Regardless of warmth, Albini boasts a base. Chesley, who performs under the nom-de-guerre Helen Money, said Shellac fans, some who follow Albini with religious fervor, are some of the best audiences for whom she’s performed. “They’re open-minded, they’re smart,” said Chesley, who’s toured with Albini an estimated seven times. “I think, in general, they like to hear music that’s not in the mainstream, more on the edges.”
The lynchpin of The Girl on The Third Floor score is “Irish”, a bizarrely affecting tune and almost a kind of drone-prayer. It alone fills the second side of the first of the score’s two LPs. But do not read too much into the title or think back to Orson Welles’ mysterious “Black Irish” character. Albini said the time signature of the song in its early, pre-edited stages simply reminded him of Irish folk music. “It’s just called ‘Irish’ because it has a 6/8 feel,” he admitted. “The name has no meaning other than the cadence of it is in 6/8, and the title just survived.”
The song, however, does more than just survive. Albini unfurls a creeping, off-kilter bit of post-rock shuffling on the track, which repeats the same riff, with varying degrees of intensity and amid interjections from Chesley and Midyett, for nearly 20 minutes. Its breath, though Albini cites Ireland, is more Old Testament histrionics, with each line extended, sometimes dragged like a body or a cigarette, beyond a casual breath-note.
And the spare singing from Lea and Albini, which seem to reference “Hannah” and “hair”? “The text is just gibberish,” Albini said. “It’s just words that sounded good on the notes.”
Or there’s the way Lea, who provides a rusty timbre and sometimes-harmony with her vocal tracks, describes it. “It’s like a mantra, almost – you can just hear it,” said Lea, who Low’s Alan Sparhawk introduced to Albini. “In such an abstract piece, you probably don’t want to give it too much meaning.”
The entire record has an otherworldly feel to it, and the trio even included some impromptu sight-readings they performed for various line cues – cut live, old-Hollywood style, in the studio with the film playing behind them.
The music, which Albini calls a set of “creepy instrumentals”, has no precedent in Albini’s storied catalog. As Albini goes, a Girl on The Third Floor song like “Irish” or “XVI Dry” makes the pressure-cooked nail explosions of “Jordan, Minnesota” look like the more limber, free-form tracks of The Futurist. And then some. “I was up for whatever [Albini] wanted to do,” Chesley told me. “I like his taste in music, so I know whatever he did would be super-cool. This score really was Steve, and I feel he really led the process.”
Corey Rusk, who has headed Touch and Go Records for a generation, doesn’t exactly know how to answer questions writers pose him about The Girl on the Third Floor score. “Steve called and said they were working on it and asked if I would want to release it,” Rusk told PopMatters recently. “I loved the idea of Steve and Tim working together. Given my 35-year history with Steve, it goes without saying that his music pretty much always resonates with me. I’ve been friends with Tim for over 20 years from being a fan of and working with Silkworm. Tim’s work in Silkworm and Bottomless Pit has always been very special to me. I didn’t really know Alison, but I’ve always been a sucker for a good cello. How could the film score not be great?”

[Set exercise] Retype the part of the article on the score for The Girl on the Third Floor from "The song, however, does" up to and including "a casual breath-note.".

[Source excerpt]
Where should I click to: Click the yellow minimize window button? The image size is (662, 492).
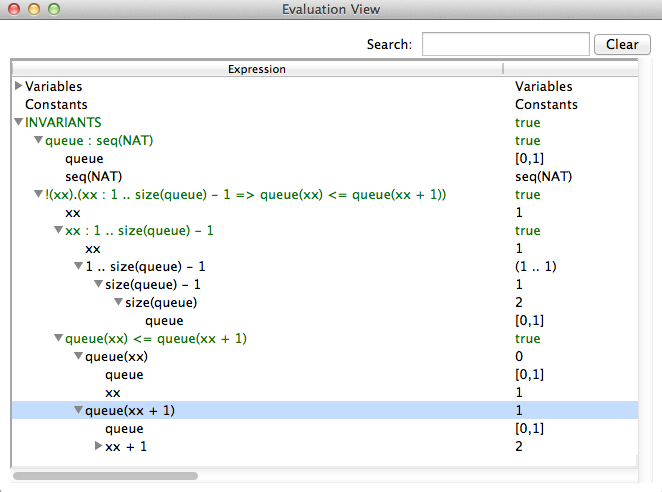point(33,10)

[Full output]
The song, however, does more than just survive. Albini unfurls a creeping, off-kilter bit of post-rock shuffling on the track, which repeats the same riff, with varying degrees of intensity and amid interjections from Chesley and Midyett, for nearly 20 minutes. Its breath, though Albini cites Ireland, is more Old Testament histrionics, with each line extended, sometimes dragged like a body or a cigarette, beyond a casual breath-note.